For a Christian, God is The Creator, and also Good; and also Loves each of us at least as much as good parents love their children in the best imaginable family.  

This means that God will never place anyone in an impossible situation, and God will never allow any situation to remain impossible...

As soon as a situation has become impossible, God (because The Creator) will remake it such that there a good way-out from it - a way we are intended to discover and take. 


Experienced reality mirrors this so far as I am aware; but ultimately this assumption is faith-based - rooted in my experienced understanding of the nature of God... 

Part of which is to ensure that individual people will be able (from their own resources, and taking into account their own capacity) to navigate the needful discernment

So that any exception is only apparent, in not-real - and it is up to each person "caught" in what he supposes to be an impossible situation - to recognize this as fact. 


But all the above applies only when the purpose of this mortal life is recognized as being orientated towards eternal resurrected life in Heaven - and therefore when our perspective is not bounded by the contingencies of this temporary mortal life. 

We cannot always (and never wholly) escape from the inevitability of entropy (disease, ageing, death) nor from the activities of evil. So that kind of escape (i.e from "sin") is not (not necessarily) what God intends for us. 

Yet we can always learn from such experiences, and God always intends and hopes that we will do so; learn, that is, lessons that are extremely significant and beneficial to our resurrected life to come - even when the lesson is not (as often it is) beneficial to our remaining mortal life. 


The current hedonism

The raw hedonism of the Western populations is very striking - I mean the way in which people are self-blinded to depth; and explicitly dedicate their lives to having (what is generally accepted to be) fun and doing (what the cool people think is) cool stuff - then telling other people about it (humbly bragging). 

This is not something really new - but has become not just public (via social media, and the 24/7 connectivity to mass media) but the basis of life, for great masses of people of all ages and classes. 


What makes it so stark is that in the 2020s there are no remotely plausible social channels for people to practice virtue while gaining life-satisfaction. 

Half a century ago there were many niches - jobs, social institutions, churches, the arts and crafts - which were generally believed to be Good. And within-which there was (apparently) opportunity to build a viable life.  

This meant that many people could do these things, join these groupings, practice these activities - and feel that they were doing something that was worthwhile in some large albeit vague sense - while still (implicitly, covertly) being hedonic. 


It seems that people don't believe this now - except maybe briefly, in adolescence. 

And even if they do believe that some thing (such as "climate activism" say) is intrinsically worthwhile; they will very soon either be disillusioned; or else must consent to enter the web of lies and self-deceptions that characterises public discourse in our era. 
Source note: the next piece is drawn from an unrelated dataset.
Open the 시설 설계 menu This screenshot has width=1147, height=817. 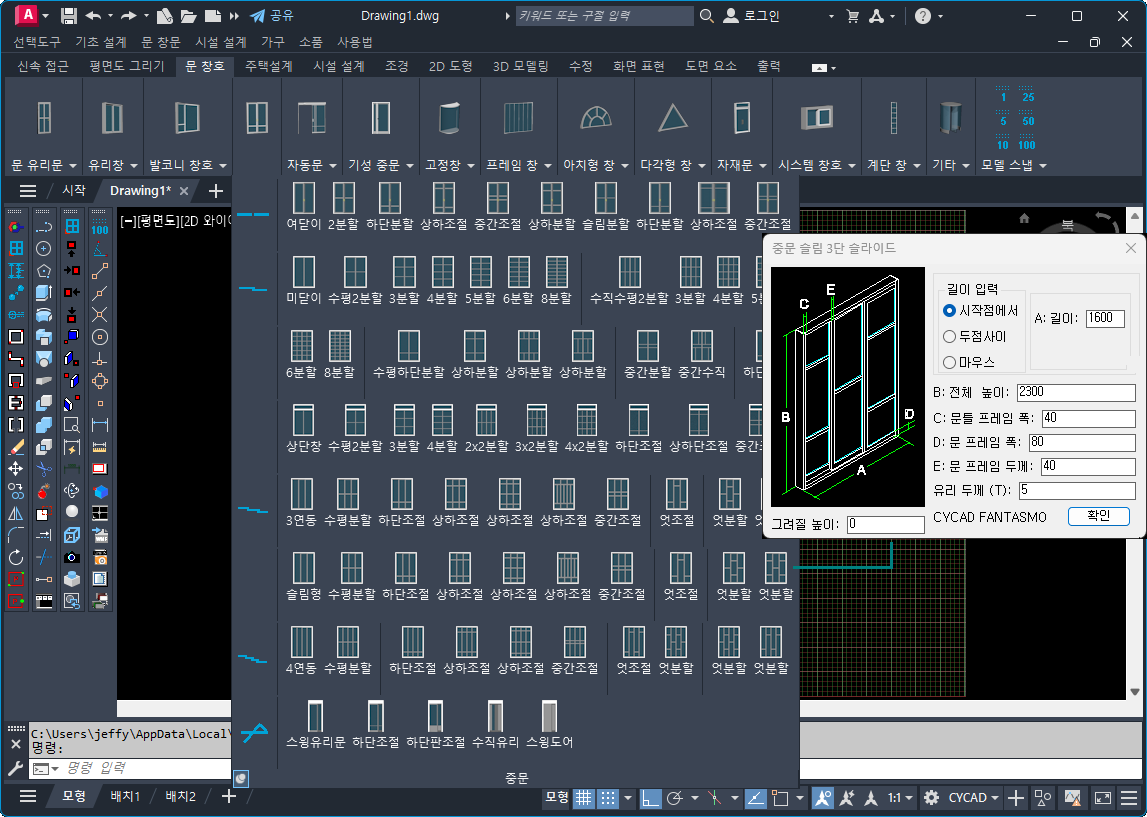pos(220,42)
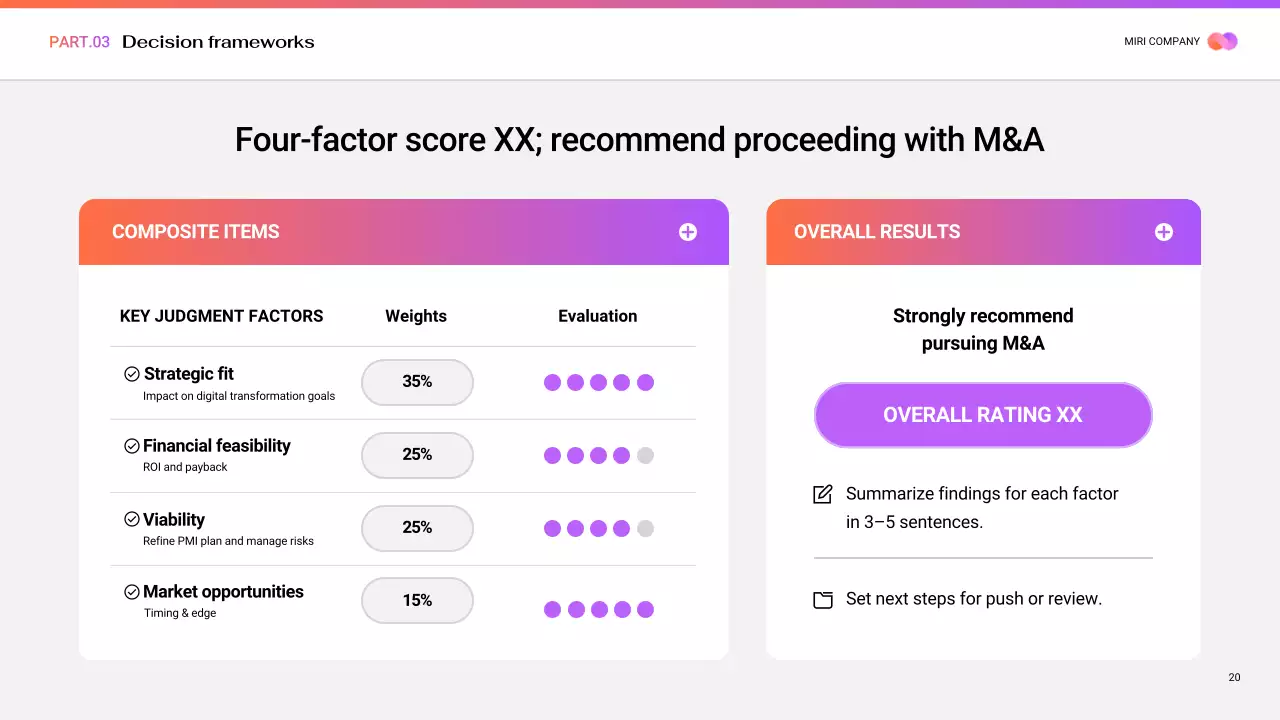
Task: Toggle the Viability check circle
Action: [132, 520]
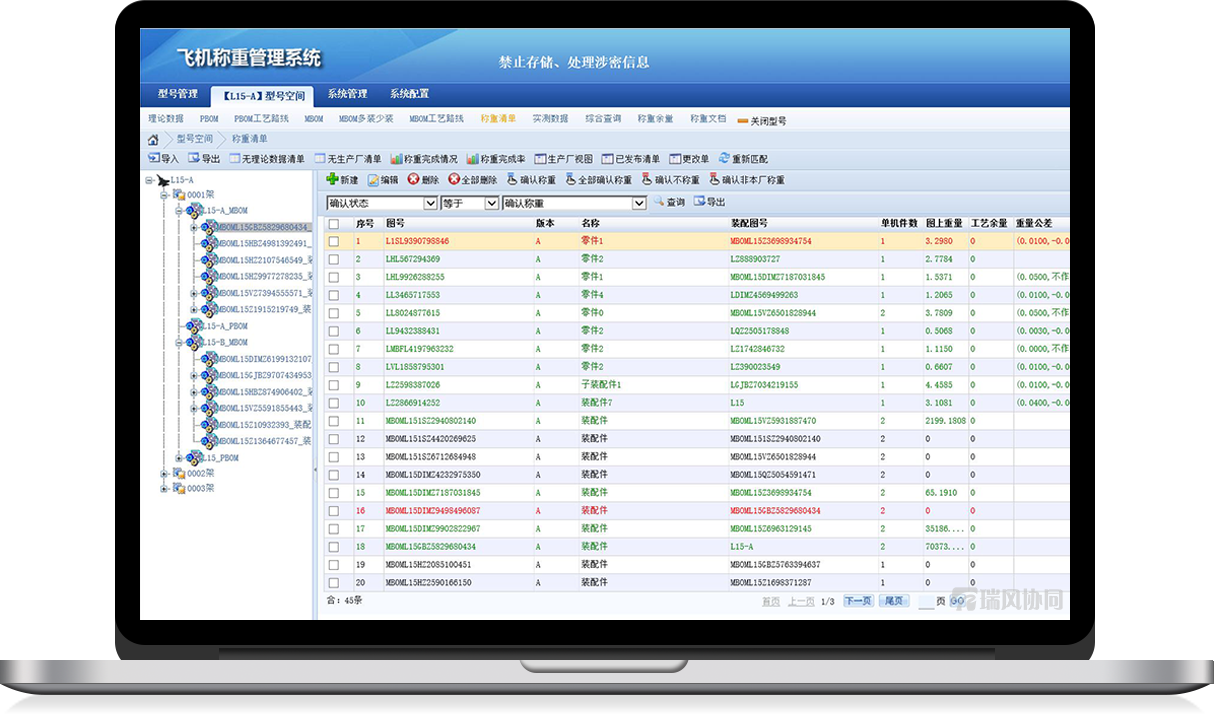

Such is the consequence of living under totalitarianism - there is allowed no autonomy of social institutions: all is brought under centralized surveillance and control - civil society is co-opted, regulated, emptied of agency, and squeezed towards extinction. 


In secular terms, and in the mainstream of life; the available choice is between honest disillusionment, nihilism, and isolated alienation on the one hand -- or immersion in The Matrix... with an attitude of quasi-compensatory pseudo-rebellion in the form of seeking the hedonic option. 

In other words; the dedication to hedonism is self-perceived as a stance of rebellion and dissent against the totalitarian system.

It isn't rebellion or dissent, of course - and there are, of course, other options...


There are other options... 

But only via developing explicit awareness of having been trapped by one's own metaphysical assumptions; by examining, critiquing, and revising the prevalent assumptions. 

And that development is something which can only happen by the active decision of each individual; by an inner quest that the great mass of Westerners absolutely refuse even to consider embarking upon.